## begin Source

Archive for category Frame design

A frame project

I decided I needed a sporty bike with wider tires than will fit on the Early, so I built a new one.  I equipped it with a few new parts, but mostly items scrounged from the Early and the brown bike.

It is pretty much full Heine Kool-Aid.  Toptube is .7/.4/.7, downtube is .8/.5/.8 (True Temper Oxplatinum), and it uses the Kaisei fork blades and Grand Bois fork crown (and braze-on centerpull brakes) sold by Compass.  I couldn’t find a True Temper chainstay with a curve I liked, so I went for Columbus Life cyclocross units.  The frame design is conventional sport/touring 73° parallel with 17 inch chainstays.  But the wide fork crown and curved chainstays, along with appropriate blade length and bridge locations, means that it will fit 42 mm 650b tires and fenders.  It has a low bottom bracket and low trail.

## end Source

Exercise instructions.
- 1) According to the frame project post, what tire size will the new frame fit along with fenders?
- 2) Rewrite the passage of the frame project post from "I decided I" to "and low trail.", putting "green bike" in place of "brown bike".

## begin Supplied information

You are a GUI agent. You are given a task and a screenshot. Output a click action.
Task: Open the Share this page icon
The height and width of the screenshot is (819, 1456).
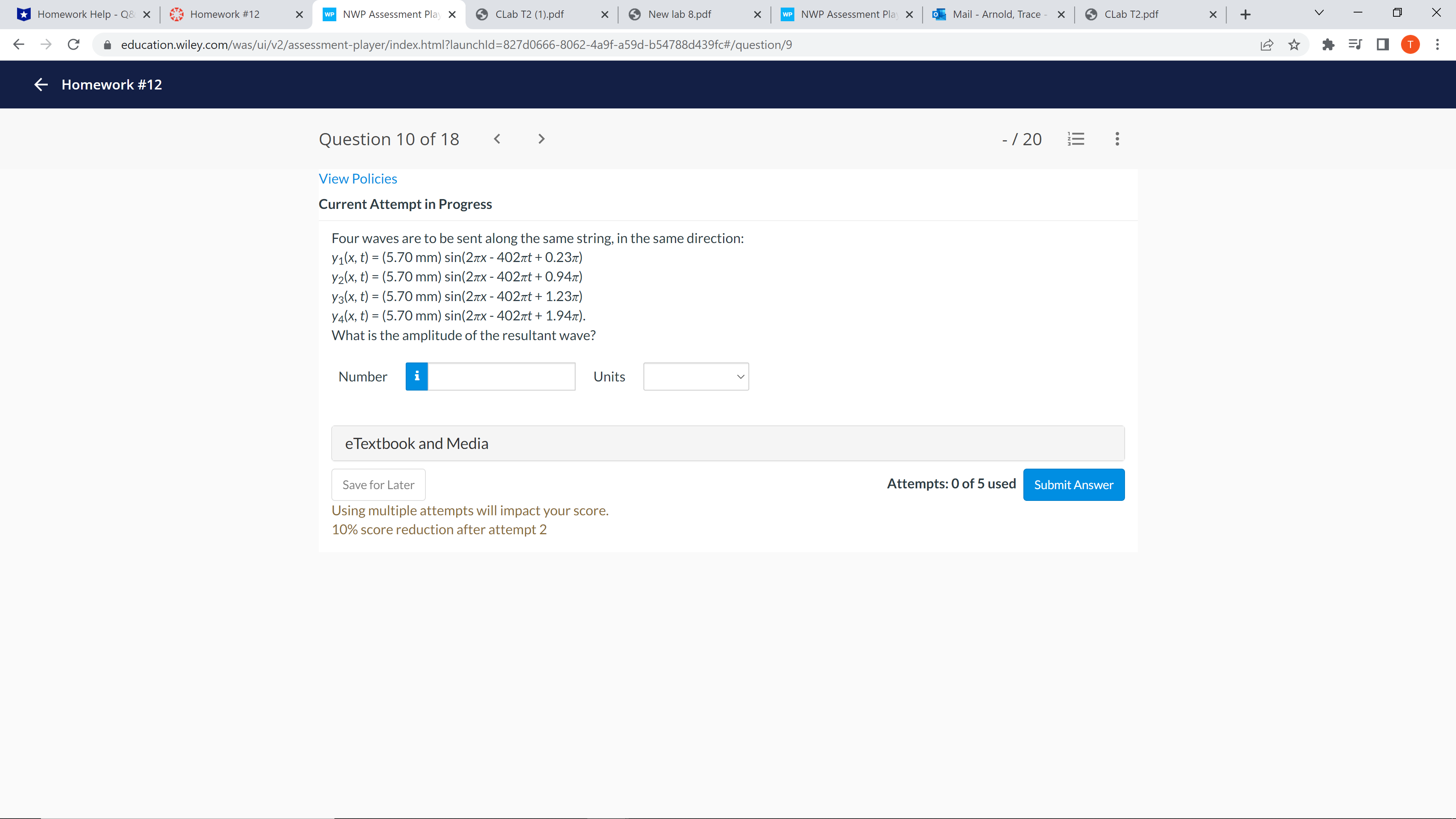click(x=1267, y=45)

## end Supplied information

Results in order.
- 1) 42 mm 650b tires

- 2)
I decided I needed a sporty bike with wider tires than will fit on the Early, so I built a new one.  I equipped it with a few new parts, but mostly items scrounged from the Early and the green bike.

It is pretty much full Heine Kool-Aid.  Toptube is .7/.4/.7, downtube is .8/.5/.8 (True Temper Oxplatinum), and it uses the Kaisei fork blades and Grand Bois fork crown (and braze-on centerpull brakes) sold by Compass.  I couldn’t find a True Temper chainstay with a curve I liked, so I went for Columbus Life cyclocross units.  The frame design is conventional sport/touring 73° parallel with 17 inch chainstays.  But the wide fork crown and curved chainstays, along with appropriate blade length and bridge locations, means that it will fit 42 mm 650b tires and fenders.  It has a low bottom bracket and low trail.